What is expected
In the records below, the lines from the one with "Task: Expand the" through the last are to be printed exactly, and nothing else.

Data for processing
====

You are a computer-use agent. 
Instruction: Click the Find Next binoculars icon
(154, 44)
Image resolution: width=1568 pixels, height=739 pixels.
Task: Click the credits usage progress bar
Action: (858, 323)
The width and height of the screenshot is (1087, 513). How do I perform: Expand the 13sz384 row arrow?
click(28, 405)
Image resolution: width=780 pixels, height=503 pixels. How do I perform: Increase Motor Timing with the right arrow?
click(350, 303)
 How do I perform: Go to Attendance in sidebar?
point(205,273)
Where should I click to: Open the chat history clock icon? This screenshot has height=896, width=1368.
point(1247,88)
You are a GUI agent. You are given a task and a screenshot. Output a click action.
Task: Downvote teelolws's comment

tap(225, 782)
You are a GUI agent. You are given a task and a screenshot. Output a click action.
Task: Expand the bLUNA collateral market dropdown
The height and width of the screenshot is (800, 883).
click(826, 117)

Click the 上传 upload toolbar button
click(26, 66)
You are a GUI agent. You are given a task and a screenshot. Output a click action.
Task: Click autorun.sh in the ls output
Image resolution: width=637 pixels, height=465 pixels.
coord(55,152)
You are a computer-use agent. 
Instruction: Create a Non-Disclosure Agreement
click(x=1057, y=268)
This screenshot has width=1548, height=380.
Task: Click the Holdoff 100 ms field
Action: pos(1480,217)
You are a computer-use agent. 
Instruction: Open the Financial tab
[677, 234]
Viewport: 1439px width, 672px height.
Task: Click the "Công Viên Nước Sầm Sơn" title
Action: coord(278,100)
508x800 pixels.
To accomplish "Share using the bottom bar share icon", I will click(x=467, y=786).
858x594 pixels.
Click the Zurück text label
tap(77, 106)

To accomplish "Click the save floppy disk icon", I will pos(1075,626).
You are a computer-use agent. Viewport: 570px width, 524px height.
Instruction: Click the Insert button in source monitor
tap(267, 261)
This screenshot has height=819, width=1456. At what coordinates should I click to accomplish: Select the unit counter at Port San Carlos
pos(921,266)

====

Answer below
Task: Expand the bLUNA collateral market dropdown
The height and width of the screenshot is (800, 883).
click(826, 117)

Click the 上传 upload toolbar button
click(26, 66)
You are a GUI agent. You are given a task and a screenshot. Output a click action.
Task: Click autorun.sh in the ls output
Image resolution: width=637 pixels, height=465 pixels.
coord(55,152)
You are a computer-use agent. 
Instruction: Create a Non-Disclosure Agreement
click(x=1057, y=268)
This screenshot has width=1548, height=380.
Task: Click the Holdoff 100 ms field
Action: pos(1480,217)
You are a computer-use agent. 
Instruction: Open the Financial tab
[677, 234]
Viewport: 1439px width, 672px height.
Task: Click the "Công Viên Nước Sầm Sơn" title
Action: coord(278,100)
508x800 pixels.
To accomplish "Share using the bottom bar share icon", I will click(x=467, y=786).
858x594 pixels.
Click the Zurück text label
tap(77, 106)

To accomplish "Click the save floppy disk icon", I will pos(1075,626).
You are a computer-use agent. Viewport: 570px width, 524px height.
Instruction: Click the Insert button in source monitor
tap(267, 261)
This screenshot has height=819, width=1456. At what coordinates should I click to accomplish: Select the unit counter at Port San Carlos
pos(921,266)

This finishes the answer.